Je traîne parfois des pieds pour lire un roman à succès car je sais pertinemment que je n'aurai pas besoin de le conseiller à la médiathèque : il sera sans cesse emprunter sans mon aide. Mais c'est aussi bien de comprendre pourquoi un livre engendre un tel engouement, pourquoi il fait la différence.

Après la lecture de ce roman, je comprends sans mal le succès de Camilla Läckberg. Voici un polar très sympathique à lire, sans prise de tête, et où nous entrons suffisamment dans la vie des personnages principaux pour s'attacher à eux. Erica devient une amie pour le lecteur, tout simplement. Ce n'est pas non plus gore, l'auteur n'insiste pas sur les descriptions du meurtre car ce qui l'intéresse est l'enquête qui en découle. Un peu à la manière d'Agatha Christie, mon auteur doudou en matière de polar, mais sans son excentrique détective.

Je n'ai pas trouvé l'écriture (à moins que ce ne soit la traduction) extraordinaire, mais pour ce type de lecture ce n'est pas le plus important. L'essentiel est d'avoir envie de tourner les pages au plus vite pour connaître le fin mot de l'histoire, et c'est bien le cas ici.

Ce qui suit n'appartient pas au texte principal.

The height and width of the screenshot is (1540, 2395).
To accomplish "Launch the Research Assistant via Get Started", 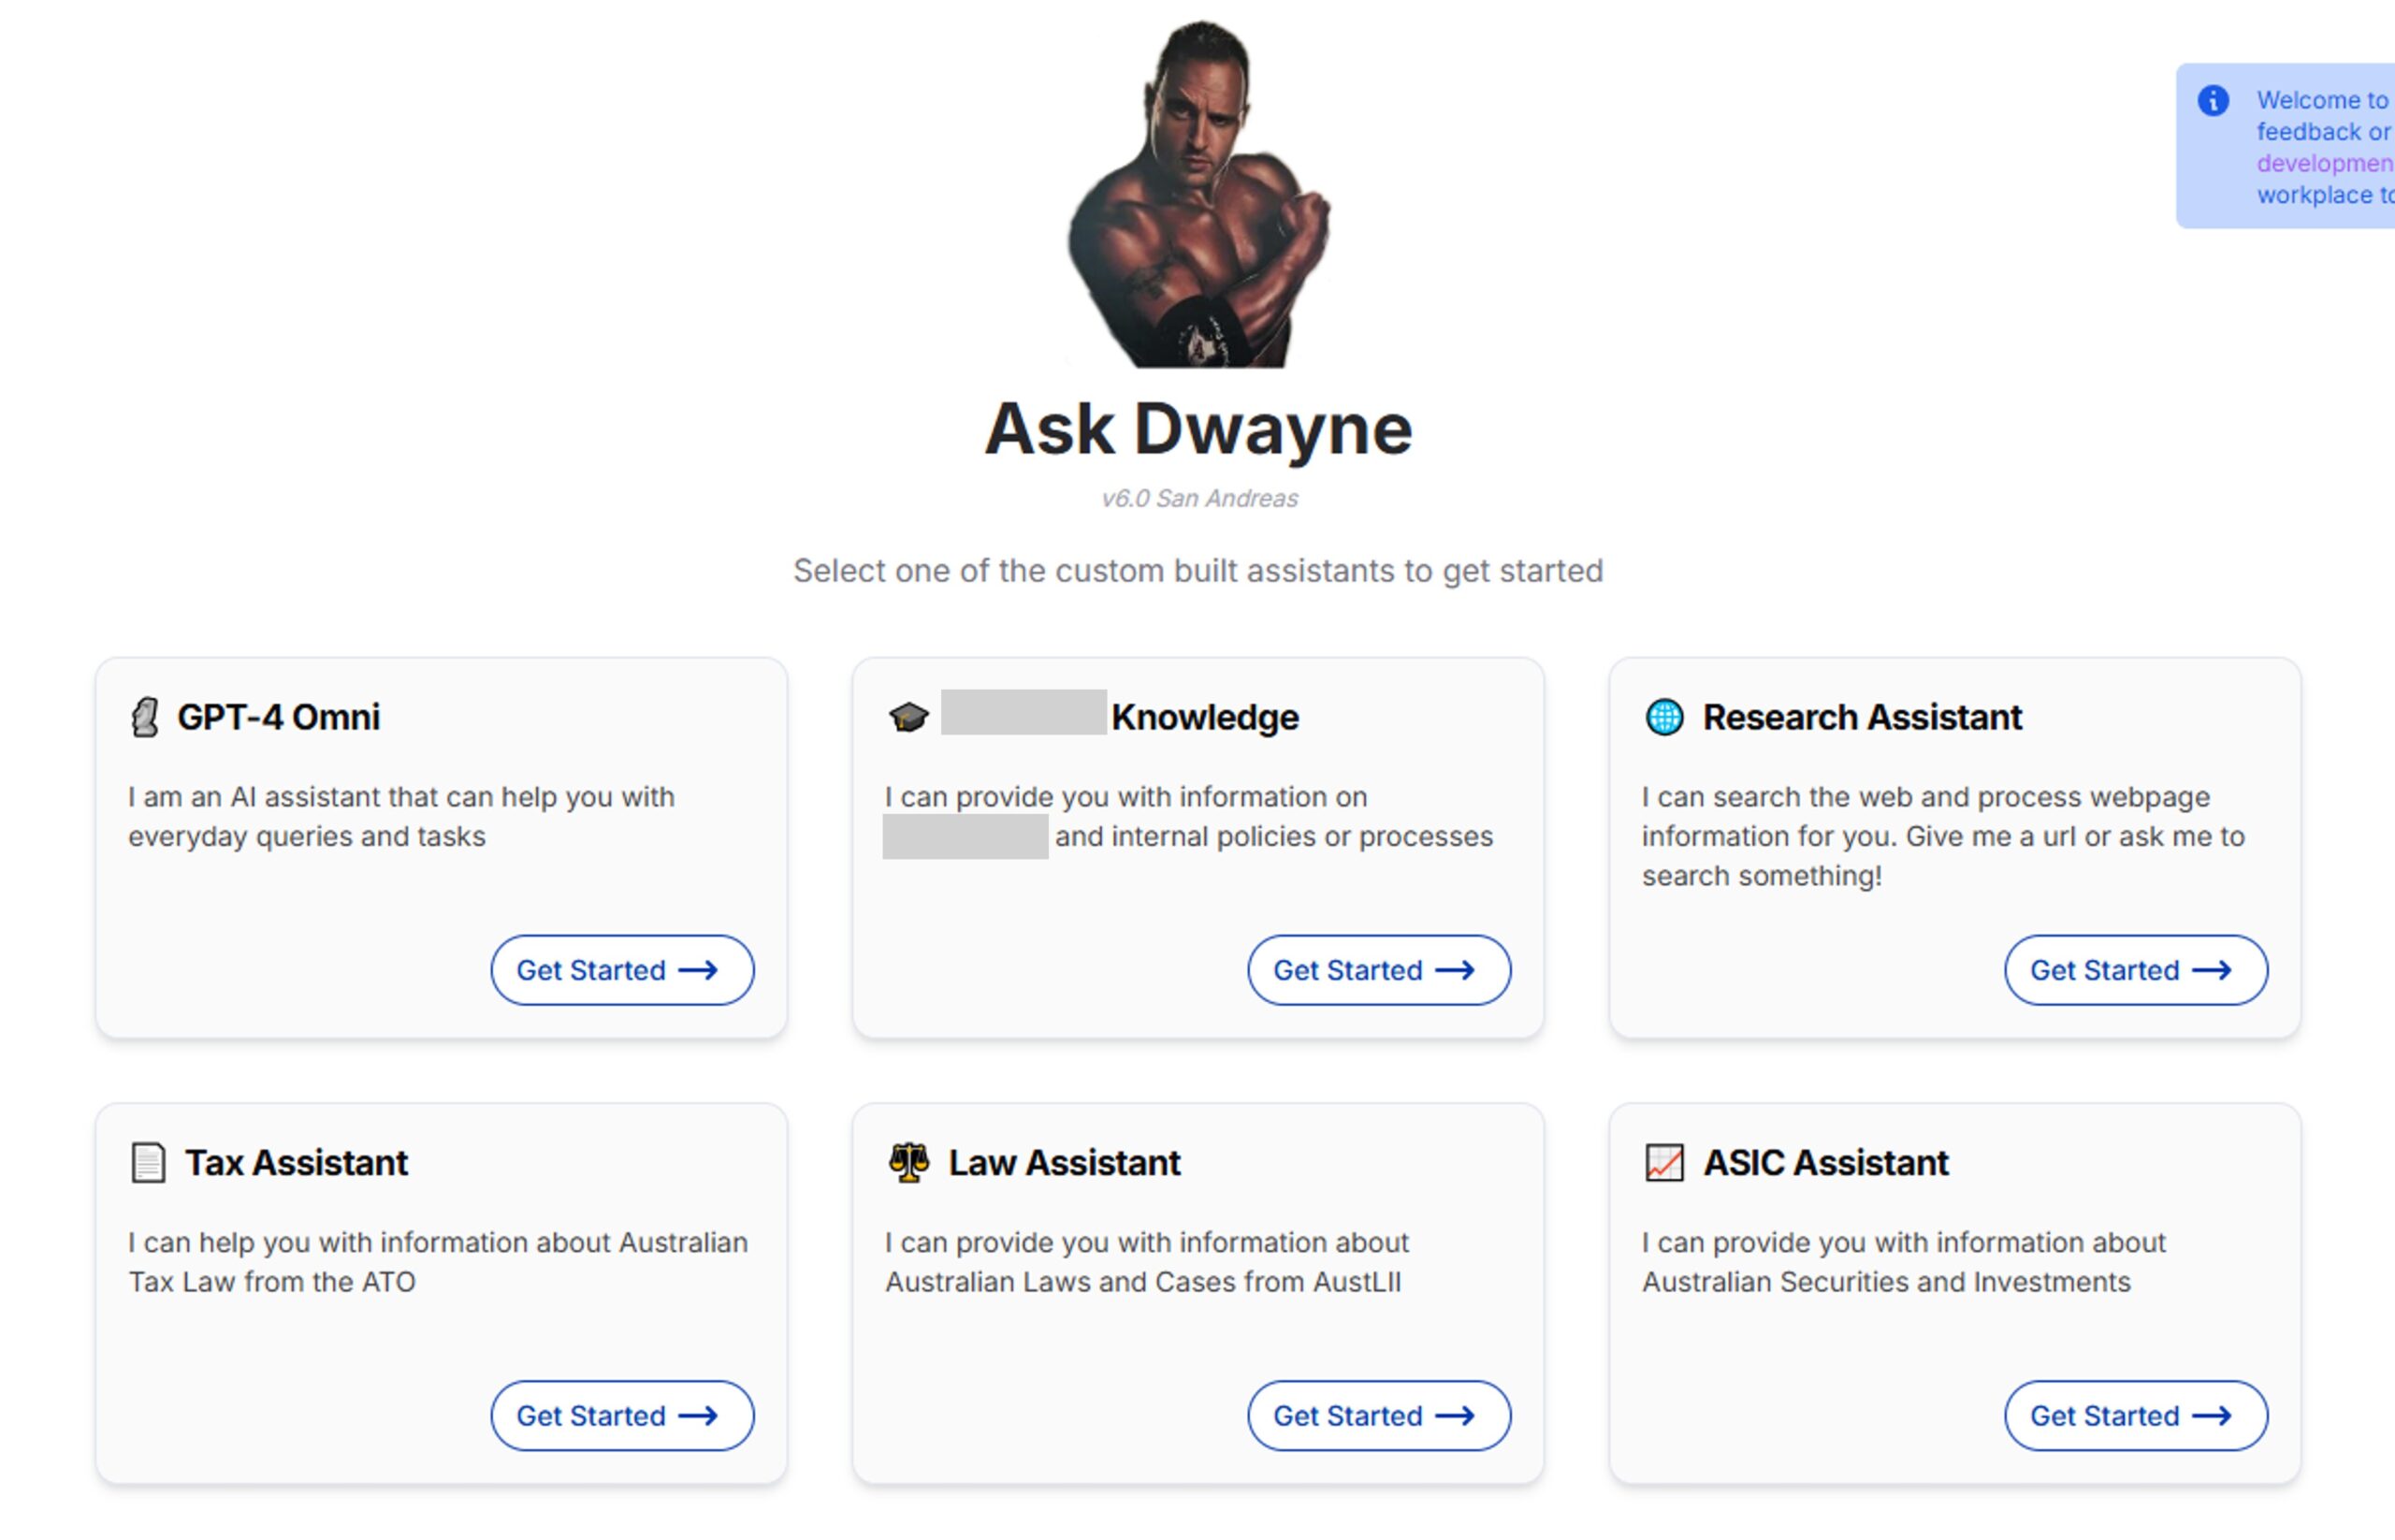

Camilla Läckberg s'attarde beaucoup sur la vie personnelle d'Erica et j'ai trouvé ça frustrant par moment. Cela ralentit l'intrigue policière et j'aurais parfois préféré qu'elle avance plus vite. Mais c'est aussi parce que l'auteur nous invite à entrer dans sa vie, à vivre avec elle son histoire avec Patrick et à s'inquiéter avec elle pour sa soeur,  que nous avons envie de connaître la suite de ses aventures.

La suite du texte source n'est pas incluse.